The STA driver will not work with your broadcom chip and, in fact, must be blacklisted so that it doesn't capture the system resources needed by b43legacy. The BCM4306 chip is frankly a royal pain in the neck. I have a couple of old laptops that use this chip and must go through the same-old-same-old for every install. To do the following, you must be connected by ethernet cable. These steps will not work without a wired connection. These steps must be done in order and to completion. Skipping any step will gum up the works and require that you start over from the beginning.
1. bring up "additional drivers" and disable the sta driver. Your b43 legacy driver cannot be installed that way.
2. do:
Code:
echo "blacklist sta" | sudo tee -a /etc/modprobe.d/blacklist.conf
3. Then:
Code:
echo "blacklist wl" | sudo tee -a /etc/modprobe.d/blacklist.conf
These two steps will blacklist competing incompatible drivers.

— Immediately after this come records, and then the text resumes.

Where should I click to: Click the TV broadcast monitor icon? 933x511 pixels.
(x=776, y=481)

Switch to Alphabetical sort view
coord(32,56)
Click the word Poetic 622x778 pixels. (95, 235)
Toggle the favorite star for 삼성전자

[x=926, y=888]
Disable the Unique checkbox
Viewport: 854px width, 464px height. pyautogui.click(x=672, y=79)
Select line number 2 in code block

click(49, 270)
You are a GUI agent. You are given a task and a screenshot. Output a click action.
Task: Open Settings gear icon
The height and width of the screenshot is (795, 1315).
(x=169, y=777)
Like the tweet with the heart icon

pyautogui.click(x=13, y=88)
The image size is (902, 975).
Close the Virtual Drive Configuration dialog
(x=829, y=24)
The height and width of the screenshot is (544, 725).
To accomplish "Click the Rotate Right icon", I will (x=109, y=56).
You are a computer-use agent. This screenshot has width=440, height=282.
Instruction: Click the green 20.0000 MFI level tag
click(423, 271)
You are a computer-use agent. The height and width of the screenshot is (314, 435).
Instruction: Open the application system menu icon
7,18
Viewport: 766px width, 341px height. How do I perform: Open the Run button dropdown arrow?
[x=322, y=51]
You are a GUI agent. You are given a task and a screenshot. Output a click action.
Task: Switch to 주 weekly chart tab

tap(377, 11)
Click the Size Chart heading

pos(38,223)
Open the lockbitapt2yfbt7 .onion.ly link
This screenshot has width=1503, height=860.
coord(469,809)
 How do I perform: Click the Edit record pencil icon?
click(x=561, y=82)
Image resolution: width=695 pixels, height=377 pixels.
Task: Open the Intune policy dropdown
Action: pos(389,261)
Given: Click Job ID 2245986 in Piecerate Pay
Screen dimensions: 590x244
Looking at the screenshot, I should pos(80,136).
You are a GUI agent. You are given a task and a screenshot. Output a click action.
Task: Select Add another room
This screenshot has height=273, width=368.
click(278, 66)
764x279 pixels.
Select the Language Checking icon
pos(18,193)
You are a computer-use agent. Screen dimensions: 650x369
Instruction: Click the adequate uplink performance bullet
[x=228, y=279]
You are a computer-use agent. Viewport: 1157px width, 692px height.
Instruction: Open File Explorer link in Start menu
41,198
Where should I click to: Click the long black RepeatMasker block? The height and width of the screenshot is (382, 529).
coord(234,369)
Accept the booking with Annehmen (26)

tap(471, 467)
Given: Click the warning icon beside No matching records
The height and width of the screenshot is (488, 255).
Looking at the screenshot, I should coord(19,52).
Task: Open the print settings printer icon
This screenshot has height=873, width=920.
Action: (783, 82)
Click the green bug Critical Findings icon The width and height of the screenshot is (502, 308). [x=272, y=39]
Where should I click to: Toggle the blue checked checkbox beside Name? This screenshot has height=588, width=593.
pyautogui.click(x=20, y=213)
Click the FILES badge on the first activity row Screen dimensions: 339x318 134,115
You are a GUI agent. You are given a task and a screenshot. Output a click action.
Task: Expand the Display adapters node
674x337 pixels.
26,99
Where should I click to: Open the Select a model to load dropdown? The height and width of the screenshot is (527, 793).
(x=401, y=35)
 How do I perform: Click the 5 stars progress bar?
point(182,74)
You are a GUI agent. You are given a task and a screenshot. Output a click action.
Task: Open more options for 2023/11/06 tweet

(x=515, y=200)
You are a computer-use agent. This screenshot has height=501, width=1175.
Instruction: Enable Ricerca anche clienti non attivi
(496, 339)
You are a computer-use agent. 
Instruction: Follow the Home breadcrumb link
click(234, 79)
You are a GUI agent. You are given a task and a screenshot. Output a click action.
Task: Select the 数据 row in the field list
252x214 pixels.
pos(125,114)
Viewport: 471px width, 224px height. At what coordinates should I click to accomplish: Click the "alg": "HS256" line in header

4. Then open synaptic package manager and search for bcm. Mark every already checkmarked box and tag for removal. Apply.
5. Reboot
6. Do:
Code:
lspci -vvnn | grep 14e4
7. The output will consist of one or two network cards, depending on whether your wired ethernet card is also a broadcom. We are not interested in the wired card. Look instead for the reference that contains BCM4306. The important number in this reference are the four digits immediately following "14ef:" If they are any of:
Code:
14e4:4301
14e4:4306
14e4:4320
14e4:4324
then we must install b43legacy. If they are anything else, then we must install b43 (not legacy).
8. Run synaptic again. Search using bcm. Check the box "b43-fwcutter" for installation. Then, based on the results from step #7, check either firmware-b43-installer or firmware-b43legacy-installer for installation. Do not check both. You must choose one or the other based on the results from step #7.
9. Reboot
10. To check, do:
This should return a nubmer of lines showing the b43 and variants are now residing as kernel modules.
11. To check that sta and wl are no longer gumming up the works, do:
Code:
lsmod | grep -w sta | grep -w wl
This should return nothing. Your wireless should now be working. If not post back to this forum and we will try more troubleshooting.